Saturday, September 15, 2012

"Hit The Road Jack.......OR.....The Shit Has Hit The Fan................."

Good Evening;

So.....I'm sitting here outside at Midnight, behind the library, again.
Ho hum....yawn, you say, so what, that's nothing new.
Ah....but this time everything from the shed that I want to keep, (out of the surprisingly large accumulation of 'stuff' that was in there) is in 10 trash bags, an Army duffel bag, and the 2 bags I carry with me on a daily basis, all sitting in, on, or around a shopping cart from Giant!)
What you say....but why?

Well, back up to this morning when I was awakened by a strange buzzing vibration and noise. I thought it might be the landscaping crew with a weed-eater cutting around the fence and walls. I got up, dressed, packed, and got ready to leave the shed. As I checked through the peepholes in the wall and door I saw demolition/construction company trucks in the lot, the door to the office building open, and men going in. The noise that woke me was a jackhammer and it's compressor being used inside the building.
I was in the process of slipping out and locking up when one of the workers saw me. He did not say anything or seem to pay any attention to me so I just headed around the corner and up to the Giant.
And when I went to use the restroom, John, the porter, had it blocked off like a HazMat site. He put on a disposable face mask, gloves, boots, and a plastic apron and headed in with the heavy duty, high pressure water hose from the warehouse to spray off the walls and floor and fixtures that someone had splattered with feces after they used the urinal as a commode.
This has been a recurring and escalating situation, that just happened to peak on a morning when my nerves were on edge and my gastro-intestinal system in urgent need of immediate relief. After I and a second 'shopper in need of relief' checked to be sure the ladies room was empty, (and drafted another random customer to act as doorman, promising to return the favor), I was able to partially sedate the evil-mutant-ninja-robotic-butterflies that were terrorizing my stomach lining......(enough to begin to dissolve it with!). 
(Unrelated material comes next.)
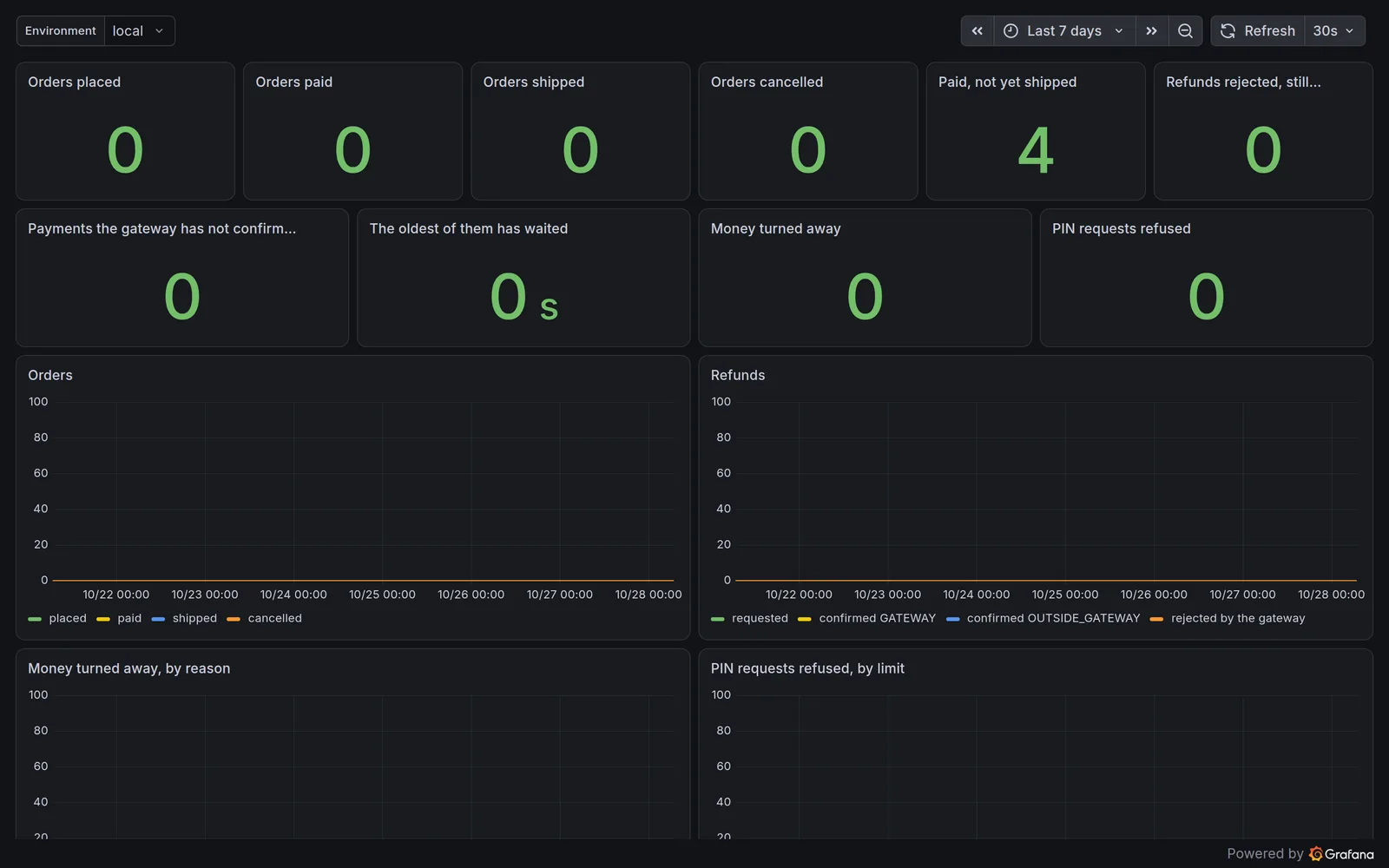The image size is (1389, 868).
Task: Open the Orders placed panel title
Action: (x=74, y=82)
And do some low, low budget shopping. A $1.00 loaf of white bread, because there was nothing cheaper on the 'day old' rack, and a 4 pc. package of 'fully cooked breaded veal patties' for $1.59,[actually they're not half bad-(with the white bread, if you put enough mayo on it I can eat most some marinara sauce and melted provolone/mozzarella/Parmesan cheeses on a toasted sub roll or focaccia bread. With the "Dunkin' Dumpster" doughnuts, and the 1/2 dozen bagels I was gifted with, this is food for the next few days.
But I am off on another tangent.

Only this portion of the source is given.